Passage given:
| Issue #013 (March 2006) |
|
| Steve Law & Zen Paradox |
|
Email this article to a friend
Zen Paradox
Interview with Steve Law by Andrez Bergen
It seems that erstwhile Melbourne-based connoisseur knob-twirler Steve Law lurking behind the machines under the alias of Zen Paradox isn’t so difficult to comprehend after all – and in fact he resolved a swag of residual underlying quandaries during the course of a recent rant with Cyclic Defrost.
Do you even vaguely recall what you were doing 12 years ago? In my case I had my head stuck in the quagmire of a post-grad history thesis at Melbourne Uni, trying over those 12 months of 1994 to come to grips with, analyse, compress, chew up and spit out 10,000 words on Britain’s industrial music putsch in the ‘70s. In the time since then I’ve conducted a wad of interviews with Steve Law, but the first took place that year. It was for a long-defunct little goth/industrial/electro magazine called Dark Angel. As it turned out, my specific history angle came in useful – Law just so happened to have a hankering for industrial bands like Cabaret Voltaire and Throbbing Gristle, the very same guys I’d recently interviewed in the course of researching my thesis.

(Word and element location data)
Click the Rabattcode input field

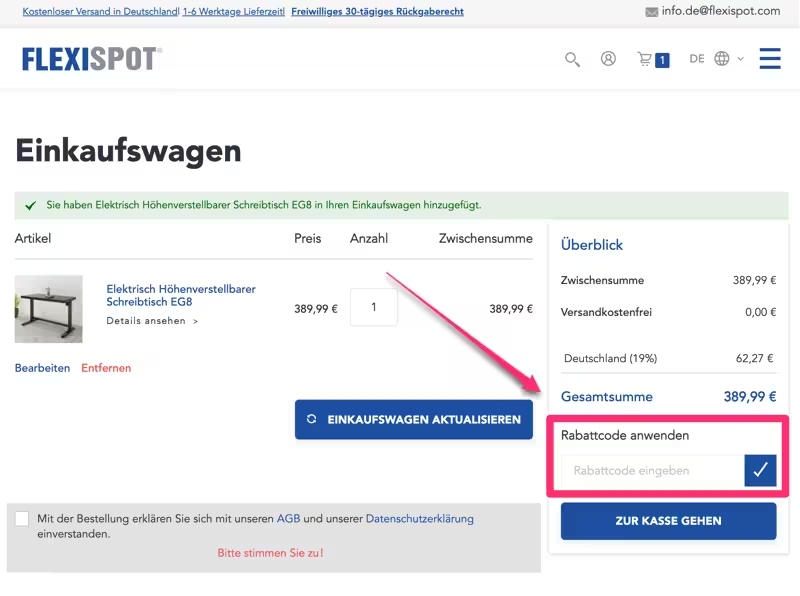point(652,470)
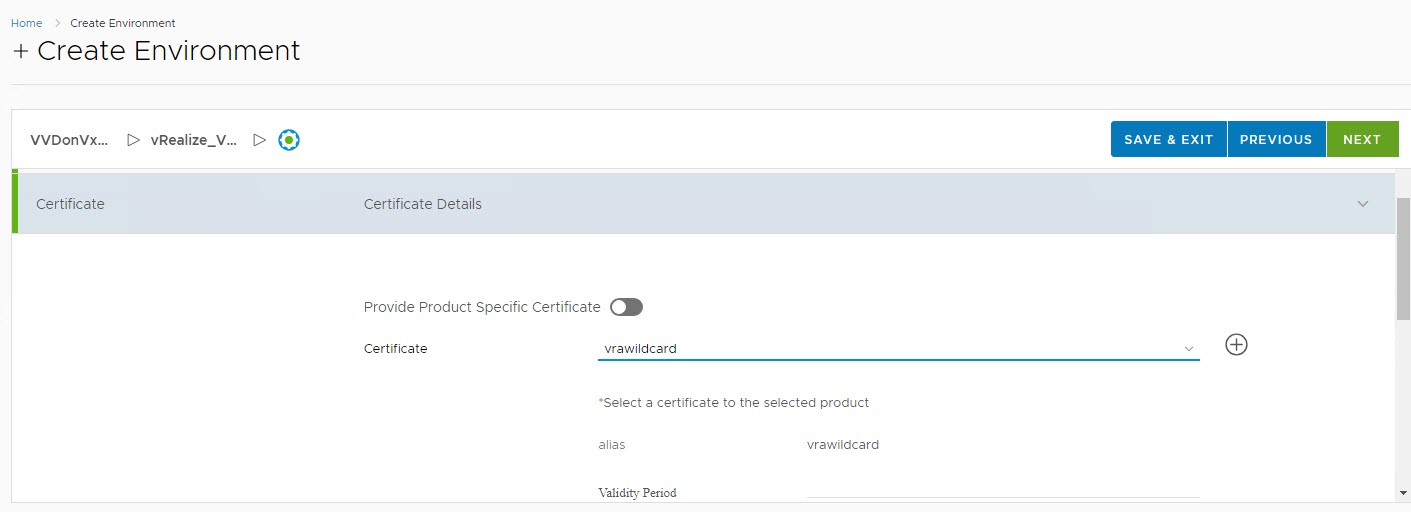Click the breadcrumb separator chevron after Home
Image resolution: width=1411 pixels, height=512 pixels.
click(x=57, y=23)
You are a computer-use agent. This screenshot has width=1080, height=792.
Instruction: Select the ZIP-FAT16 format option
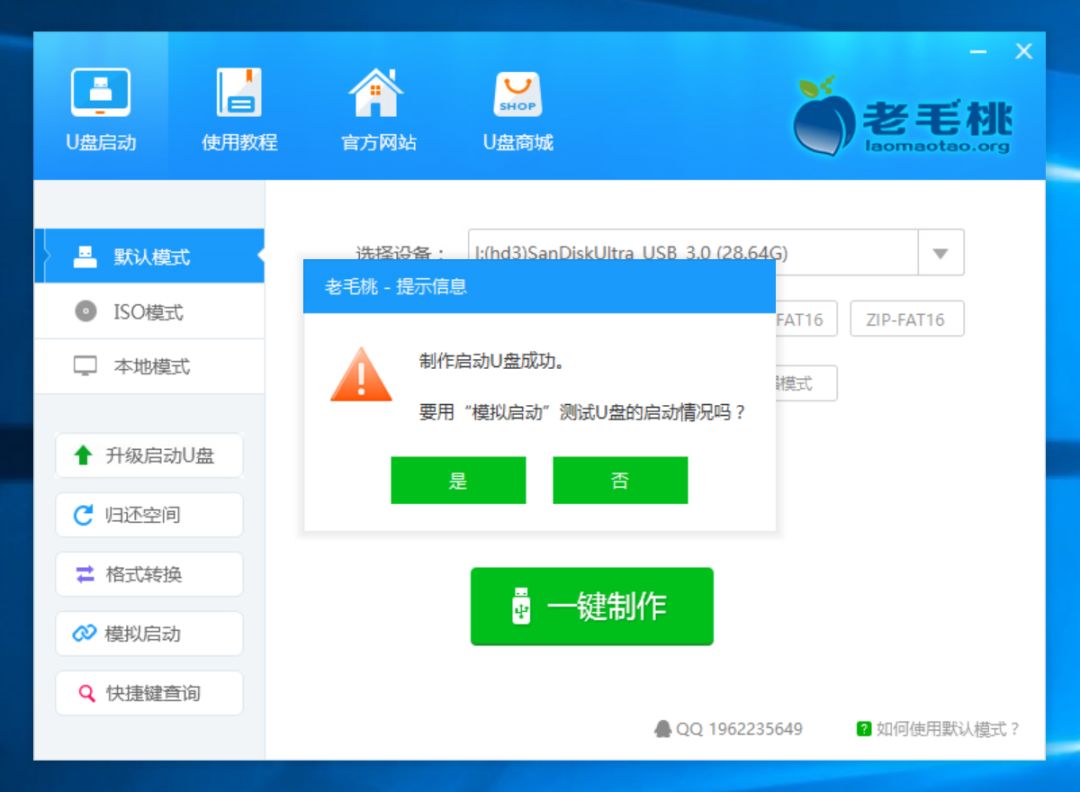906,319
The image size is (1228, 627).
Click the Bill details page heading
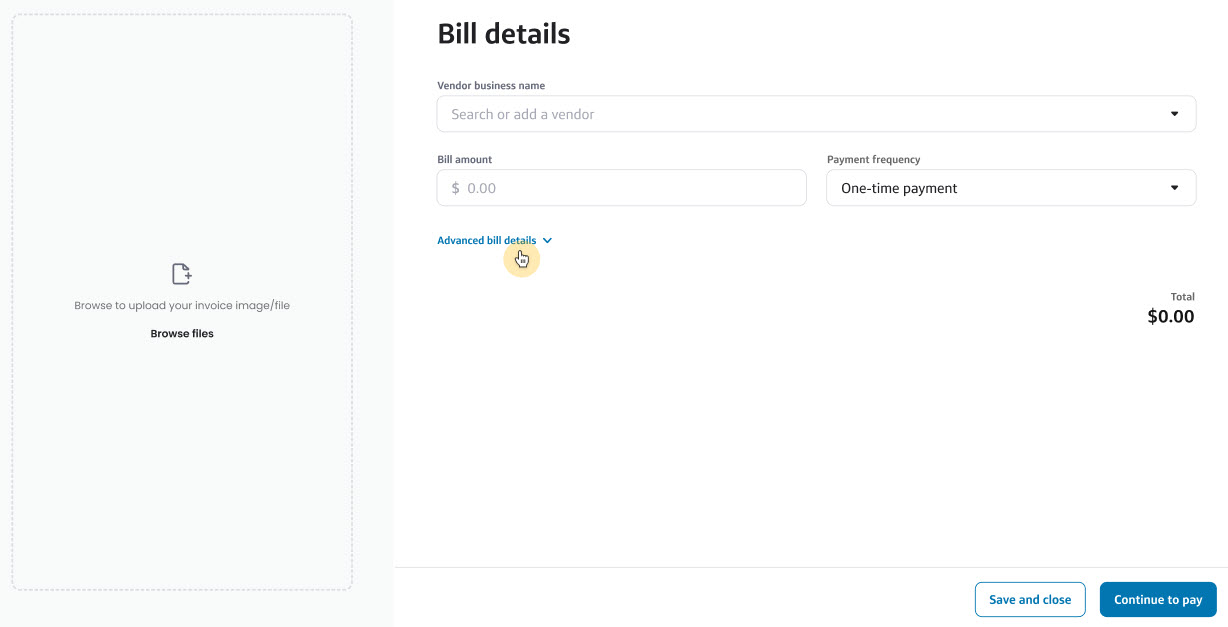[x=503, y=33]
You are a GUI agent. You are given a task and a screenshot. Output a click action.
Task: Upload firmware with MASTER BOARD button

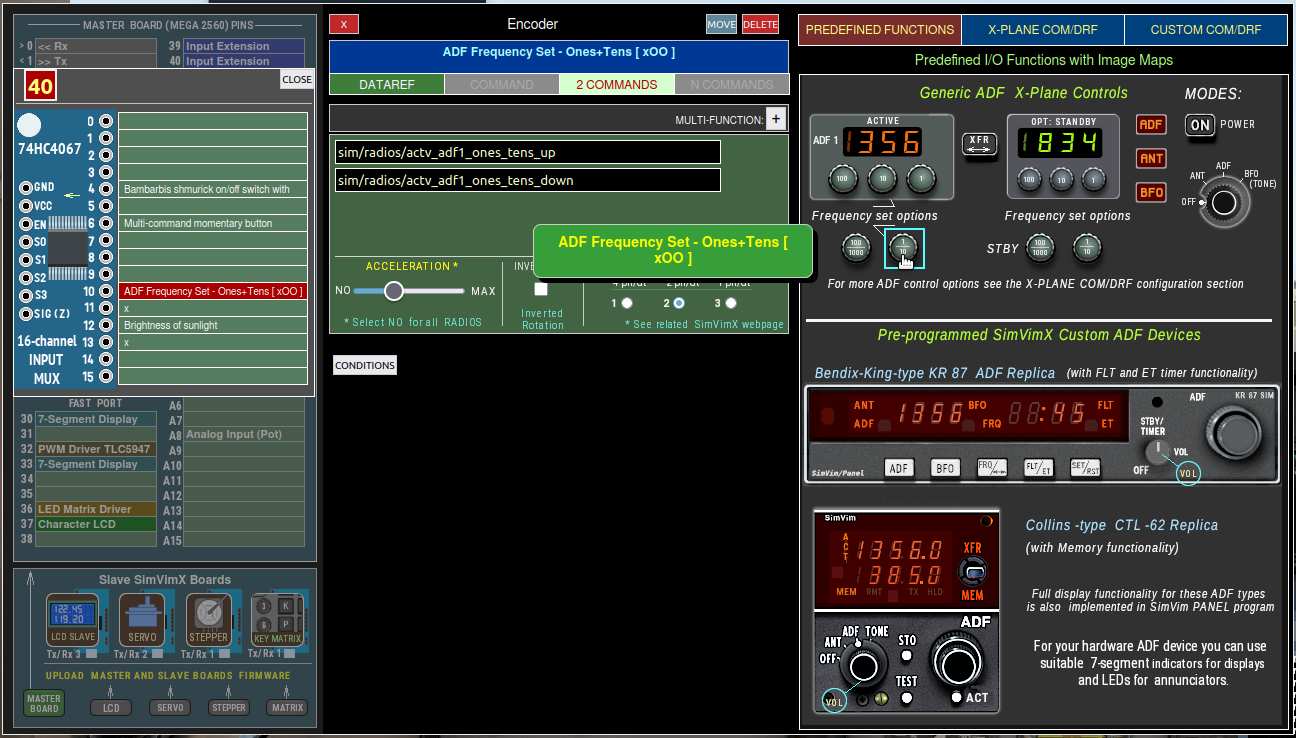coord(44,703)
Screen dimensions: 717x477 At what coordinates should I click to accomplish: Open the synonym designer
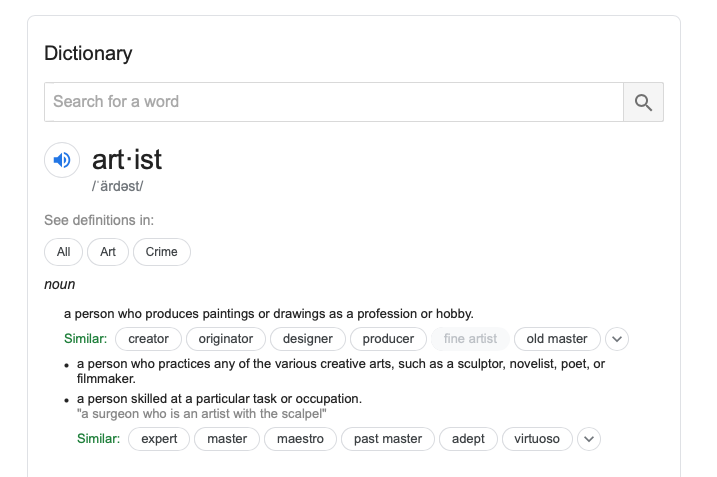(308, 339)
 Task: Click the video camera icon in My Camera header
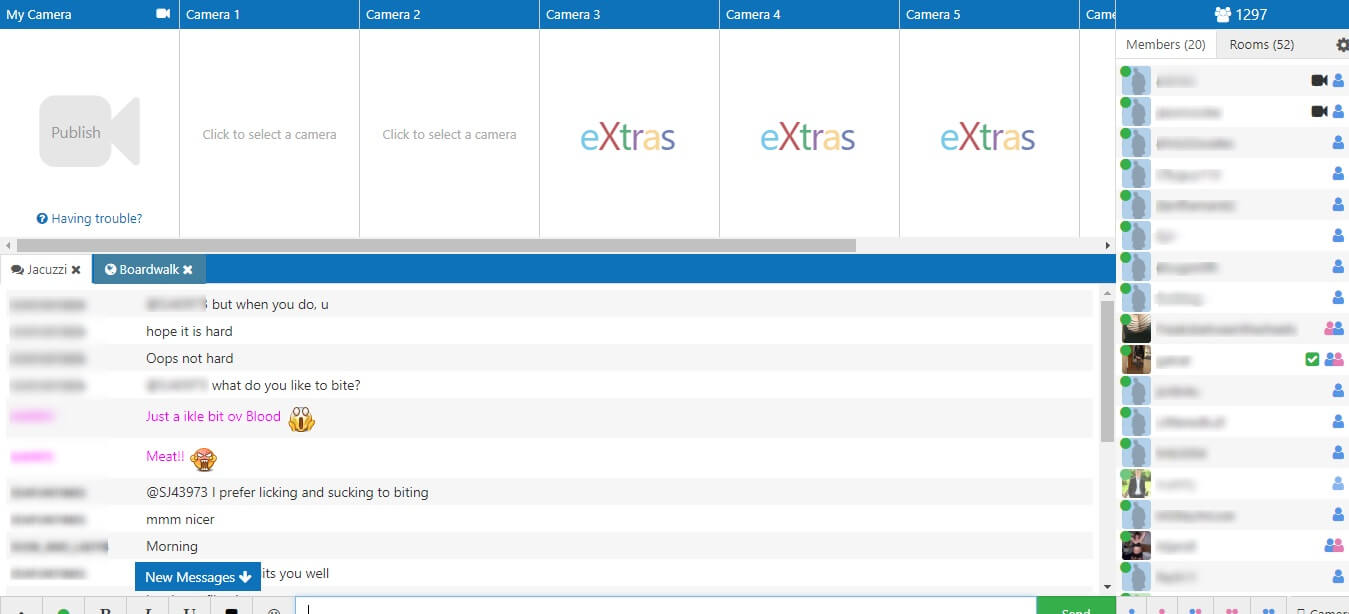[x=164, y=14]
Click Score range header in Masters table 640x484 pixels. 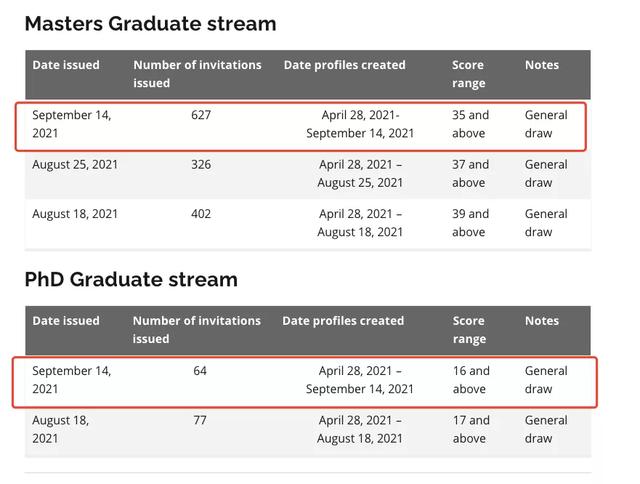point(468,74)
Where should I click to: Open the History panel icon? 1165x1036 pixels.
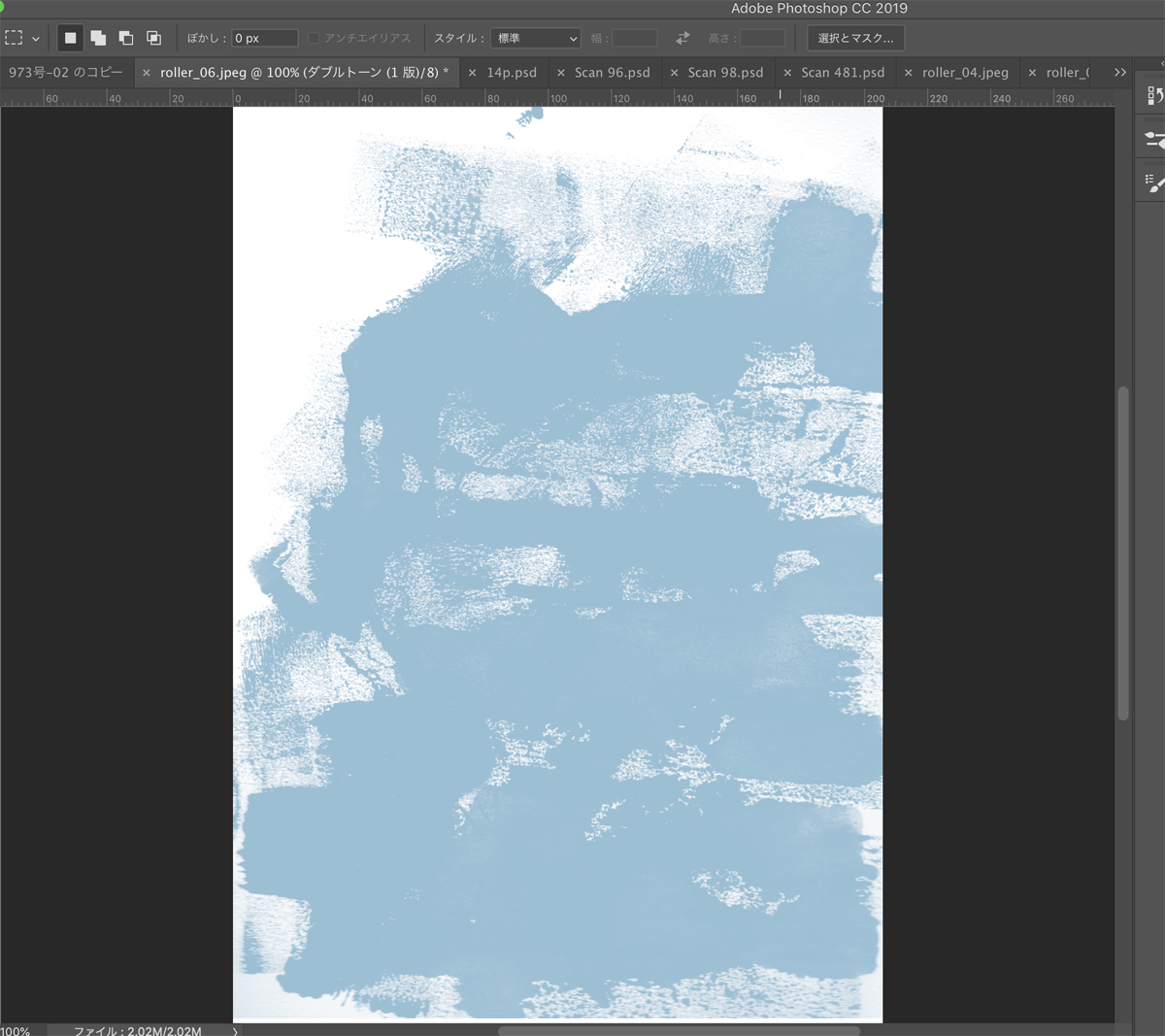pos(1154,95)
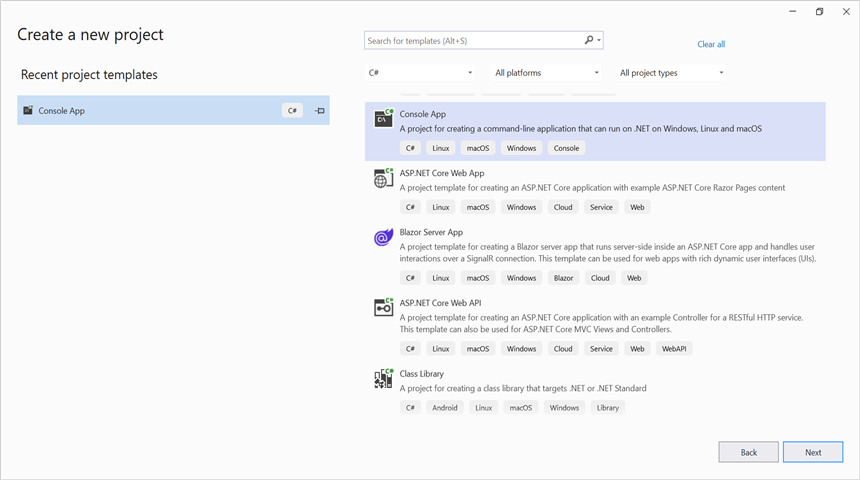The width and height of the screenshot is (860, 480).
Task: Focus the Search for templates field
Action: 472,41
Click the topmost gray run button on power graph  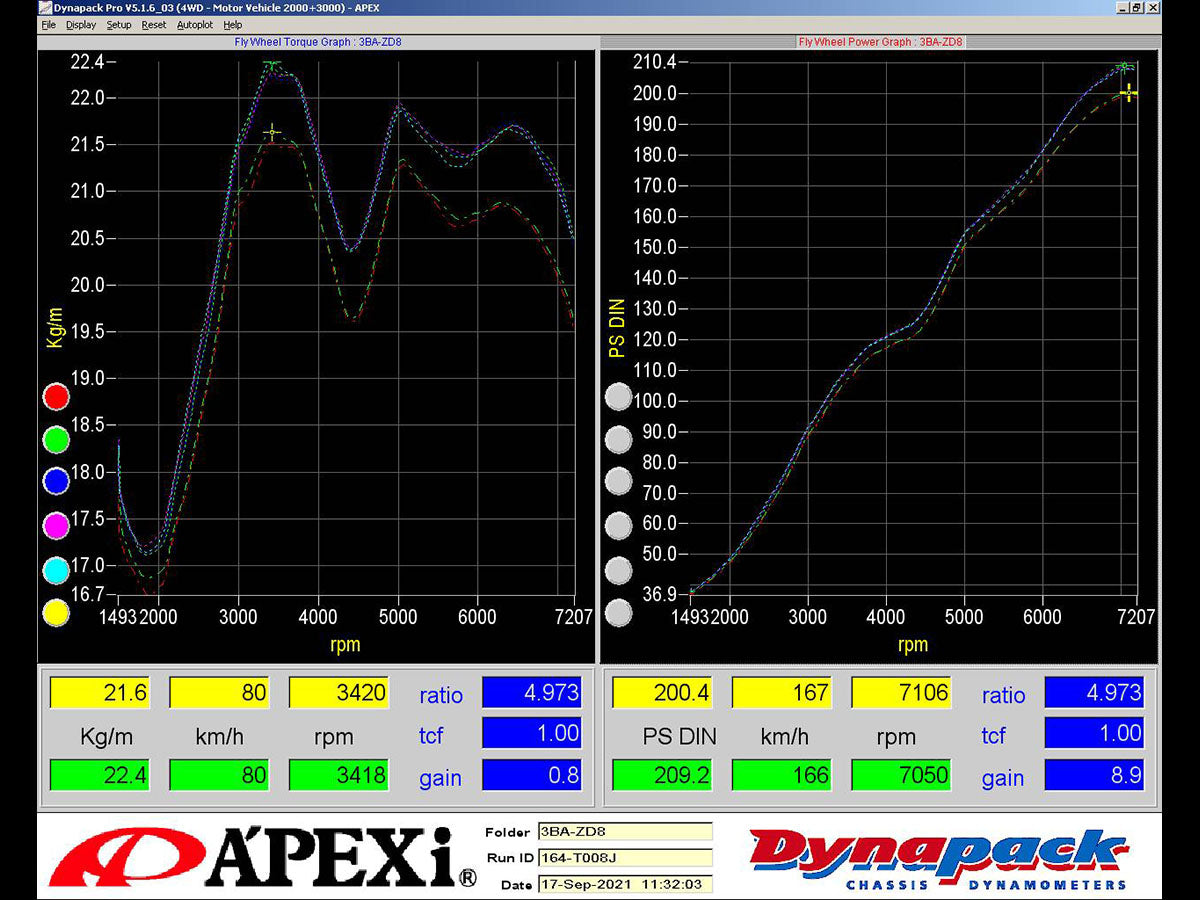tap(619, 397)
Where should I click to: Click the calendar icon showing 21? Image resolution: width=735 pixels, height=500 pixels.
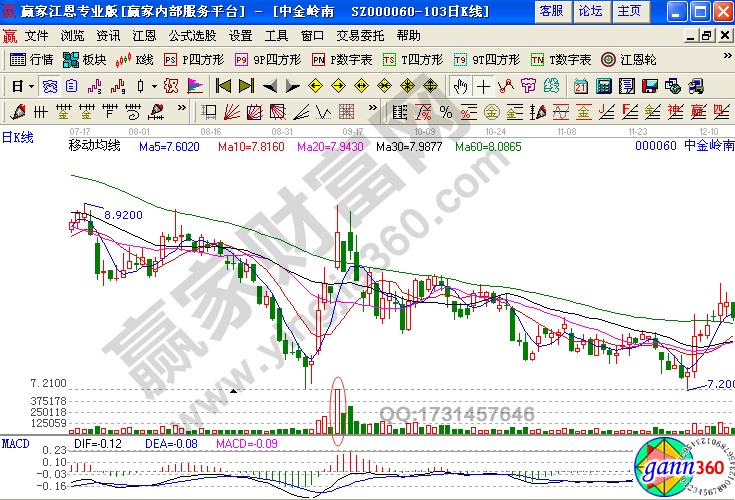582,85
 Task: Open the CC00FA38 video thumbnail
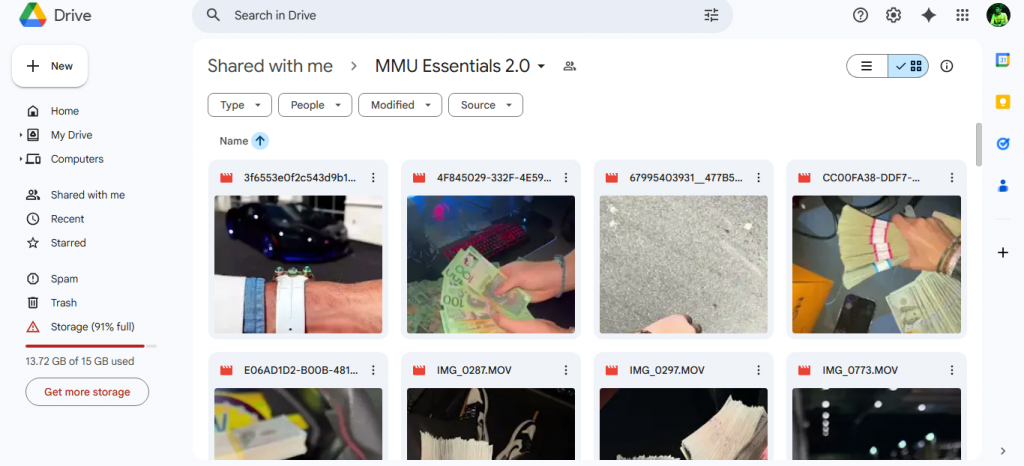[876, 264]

Direction: Reproduce the Zen Paradox interview text verbatim, beginning at the words "Do you even" and stopping after the words "researching my thesis.".

Exercise result:
Do you even vaguely recall what you were doing 12 years ago? In my case I had my head stuck in the quagmire of a post-grad history thesis at Melbourne Uni, trying over those 12 months of 1994 to come to grips with, analyse, compress, chew up and spit out 10,000 words on Britain’s industrial music putsch in the ‘70s. In the time since then I’ve conducted a wad of interviews with Steve Law, but the first took place that year. It was for a long-defunct little goth/industrial/electro magazine called Dark Angel. As it turned out, my specific history angle came in useful – Law just so happened to have a hankering for industrial bands like Cabaret Voltaire and Throbbing Gristle, the very same guys I’d recently interviewed in the course of researching my thesis.